Saved data entries:
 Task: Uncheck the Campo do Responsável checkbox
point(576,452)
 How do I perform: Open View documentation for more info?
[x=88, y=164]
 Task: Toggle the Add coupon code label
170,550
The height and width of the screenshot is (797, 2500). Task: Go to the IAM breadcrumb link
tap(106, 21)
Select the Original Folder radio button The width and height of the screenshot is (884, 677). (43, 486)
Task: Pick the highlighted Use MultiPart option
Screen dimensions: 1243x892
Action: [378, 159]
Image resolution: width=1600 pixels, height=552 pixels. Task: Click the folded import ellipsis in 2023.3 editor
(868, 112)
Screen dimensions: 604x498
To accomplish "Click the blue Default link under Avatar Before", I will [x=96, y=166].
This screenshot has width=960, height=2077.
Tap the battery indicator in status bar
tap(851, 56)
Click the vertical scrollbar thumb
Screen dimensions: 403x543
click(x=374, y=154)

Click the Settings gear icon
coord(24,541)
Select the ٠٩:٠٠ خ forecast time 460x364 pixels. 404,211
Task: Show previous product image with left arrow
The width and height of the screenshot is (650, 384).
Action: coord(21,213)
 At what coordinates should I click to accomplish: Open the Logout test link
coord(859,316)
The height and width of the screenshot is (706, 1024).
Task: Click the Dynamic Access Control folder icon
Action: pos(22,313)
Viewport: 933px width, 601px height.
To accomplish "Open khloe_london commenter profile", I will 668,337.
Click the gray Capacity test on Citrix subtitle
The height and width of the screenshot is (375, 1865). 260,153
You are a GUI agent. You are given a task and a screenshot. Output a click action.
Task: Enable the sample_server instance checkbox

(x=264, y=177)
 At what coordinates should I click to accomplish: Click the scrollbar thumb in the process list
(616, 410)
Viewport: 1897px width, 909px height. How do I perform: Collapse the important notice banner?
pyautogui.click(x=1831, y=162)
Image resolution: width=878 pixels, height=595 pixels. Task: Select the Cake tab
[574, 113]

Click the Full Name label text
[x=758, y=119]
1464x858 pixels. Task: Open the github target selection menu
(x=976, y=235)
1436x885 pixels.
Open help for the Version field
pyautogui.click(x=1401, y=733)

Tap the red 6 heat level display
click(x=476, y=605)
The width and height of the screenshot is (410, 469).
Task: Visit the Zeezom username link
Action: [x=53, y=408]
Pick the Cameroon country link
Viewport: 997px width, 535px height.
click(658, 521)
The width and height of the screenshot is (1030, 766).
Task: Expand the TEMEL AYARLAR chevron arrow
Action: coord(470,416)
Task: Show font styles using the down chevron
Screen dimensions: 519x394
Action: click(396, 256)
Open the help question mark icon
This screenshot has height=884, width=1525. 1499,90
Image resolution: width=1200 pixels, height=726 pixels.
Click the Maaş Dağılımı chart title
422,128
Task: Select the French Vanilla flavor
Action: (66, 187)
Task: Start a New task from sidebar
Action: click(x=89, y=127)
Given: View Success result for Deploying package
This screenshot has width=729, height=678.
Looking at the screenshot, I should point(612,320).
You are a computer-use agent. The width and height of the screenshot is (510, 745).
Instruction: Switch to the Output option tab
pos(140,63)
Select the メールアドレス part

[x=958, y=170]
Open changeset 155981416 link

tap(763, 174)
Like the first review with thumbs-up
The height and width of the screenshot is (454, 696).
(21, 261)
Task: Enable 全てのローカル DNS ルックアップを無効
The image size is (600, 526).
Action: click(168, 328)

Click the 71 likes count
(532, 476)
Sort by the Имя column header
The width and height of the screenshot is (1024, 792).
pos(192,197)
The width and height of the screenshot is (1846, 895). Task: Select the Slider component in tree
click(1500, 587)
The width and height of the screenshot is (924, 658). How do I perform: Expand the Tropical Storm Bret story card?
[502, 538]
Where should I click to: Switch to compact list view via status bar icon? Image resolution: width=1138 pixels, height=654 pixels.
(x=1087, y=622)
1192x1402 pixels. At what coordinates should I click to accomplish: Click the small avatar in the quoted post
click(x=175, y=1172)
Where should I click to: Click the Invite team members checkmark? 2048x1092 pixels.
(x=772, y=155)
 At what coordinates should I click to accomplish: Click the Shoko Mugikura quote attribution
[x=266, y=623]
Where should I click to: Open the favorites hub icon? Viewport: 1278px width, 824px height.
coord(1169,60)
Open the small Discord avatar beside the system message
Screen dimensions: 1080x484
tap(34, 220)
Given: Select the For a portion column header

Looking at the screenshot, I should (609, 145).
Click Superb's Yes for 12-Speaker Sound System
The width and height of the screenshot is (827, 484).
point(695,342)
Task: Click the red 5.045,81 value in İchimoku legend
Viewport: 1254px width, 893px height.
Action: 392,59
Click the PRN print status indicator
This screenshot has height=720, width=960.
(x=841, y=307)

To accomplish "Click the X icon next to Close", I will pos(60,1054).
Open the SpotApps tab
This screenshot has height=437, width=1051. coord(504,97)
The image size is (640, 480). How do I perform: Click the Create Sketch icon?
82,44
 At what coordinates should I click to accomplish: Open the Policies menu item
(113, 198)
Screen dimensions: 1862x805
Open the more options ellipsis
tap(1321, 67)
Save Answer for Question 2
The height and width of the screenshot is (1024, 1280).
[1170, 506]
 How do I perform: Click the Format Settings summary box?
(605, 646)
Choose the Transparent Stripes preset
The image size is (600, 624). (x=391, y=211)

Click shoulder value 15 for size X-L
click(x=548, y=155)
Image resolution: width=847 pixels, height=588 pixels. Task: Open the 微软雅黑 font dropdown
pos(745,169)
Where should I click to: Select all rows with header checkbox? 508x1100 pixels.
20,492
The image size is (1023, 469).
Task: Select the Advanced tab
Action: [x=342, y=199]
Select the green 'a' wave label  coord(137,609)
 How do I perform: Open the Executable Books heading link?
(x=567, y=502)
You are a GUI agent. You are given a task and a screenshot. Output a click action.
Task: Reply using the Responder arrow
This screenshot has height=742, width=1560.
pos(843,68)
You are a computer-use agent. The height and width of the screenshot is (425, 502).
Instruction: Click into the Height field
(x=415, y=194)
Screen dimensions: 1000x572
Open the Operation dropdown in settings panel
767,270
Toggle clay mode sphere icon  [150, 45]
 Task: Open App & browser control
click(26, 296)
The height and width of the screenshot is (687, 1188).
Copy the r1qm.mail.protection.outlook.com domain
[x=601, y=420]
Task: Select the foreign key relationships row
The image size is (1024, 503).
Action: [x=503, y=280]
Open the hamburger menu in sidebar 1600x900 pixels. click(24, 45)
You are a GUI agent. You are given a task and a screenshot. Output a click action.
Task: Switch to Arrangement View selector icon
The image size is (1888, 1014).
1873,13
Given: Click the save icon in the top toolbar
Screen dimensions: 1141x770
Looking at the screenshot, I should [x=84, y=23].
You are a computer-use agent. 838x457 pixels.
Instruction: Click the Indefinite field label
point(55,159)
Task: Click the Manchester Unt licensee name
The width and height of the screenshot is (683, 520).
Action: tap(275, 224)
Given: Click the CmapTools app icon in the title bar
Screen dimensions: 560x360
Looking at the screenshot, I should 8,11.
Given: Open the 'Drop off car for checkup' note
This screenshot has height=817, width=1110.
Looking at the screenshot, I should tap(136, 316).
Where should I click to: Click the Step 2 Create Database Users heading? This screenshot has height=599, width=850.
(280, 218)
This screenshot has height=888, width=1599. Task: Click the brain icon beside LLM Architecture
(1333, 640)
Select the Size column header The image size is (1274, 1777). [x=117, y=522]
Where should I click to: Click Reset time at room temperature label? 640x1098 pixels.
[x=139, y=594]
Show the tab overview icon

What the task requires:
In the entries above, copy each line that contains the string "will".

Exercise answer:
To accomplish "Click the blue Default link under Avatar Before", I will [x=96, y=166].
To accomplish "Open khloe_london commenter profile", I will 668,337.
To accomplish "Click the X icon next to Close", I will pos(60,1054).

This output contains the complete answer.